→ Task directions
Quote, word for word, the line containing "Task: Switch to the Acima de 50 km tab" and all lines that follow it to the end of the records, with no pictures.

*** Extracted data ***

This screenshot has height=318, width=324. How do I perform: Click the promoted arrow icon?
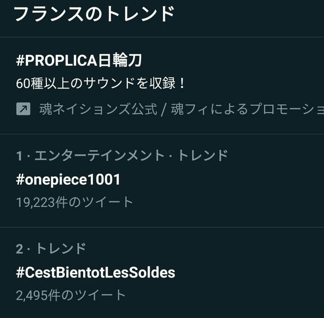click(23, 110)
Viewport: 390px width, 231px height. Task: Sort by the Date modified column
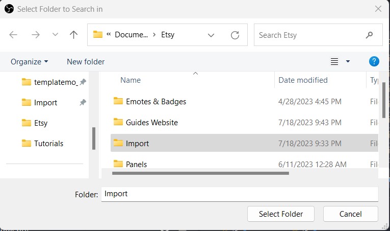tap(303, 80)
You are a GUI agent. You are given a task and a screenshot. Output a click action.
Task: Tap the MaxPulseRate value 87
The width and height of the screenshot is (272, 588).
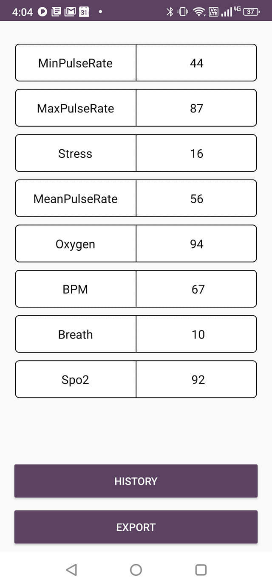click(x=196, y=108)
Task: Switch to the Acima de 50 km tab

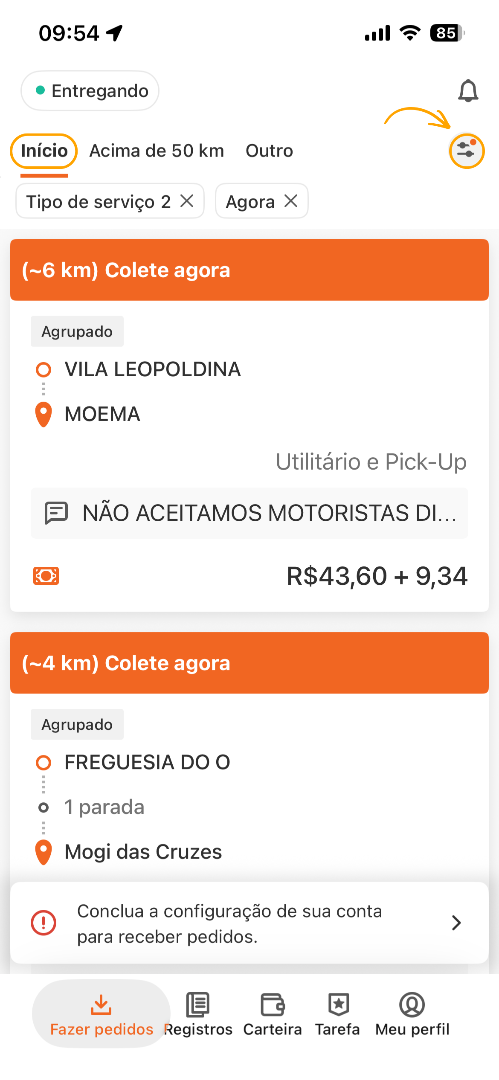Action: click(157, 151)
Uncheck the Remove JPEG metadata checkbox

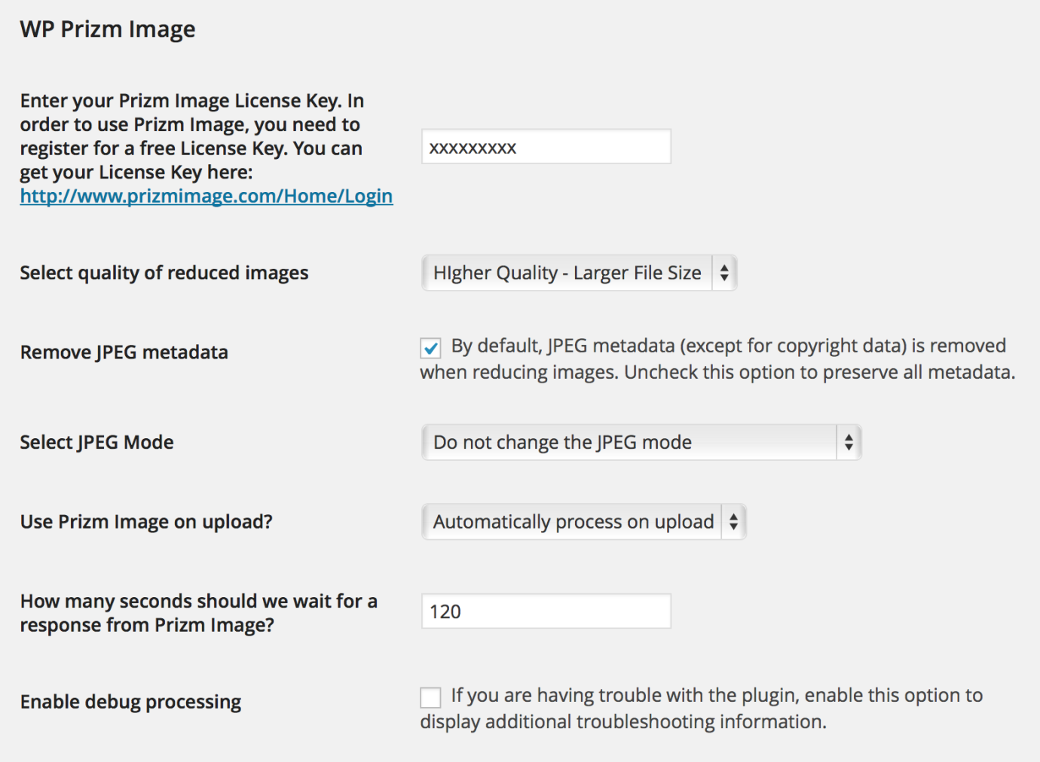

***

→ The completed task
Task: Switch to the Acima de 50 km tab

Action: click(157, 151)
Uncheck the Remove JPEG metadata checkbox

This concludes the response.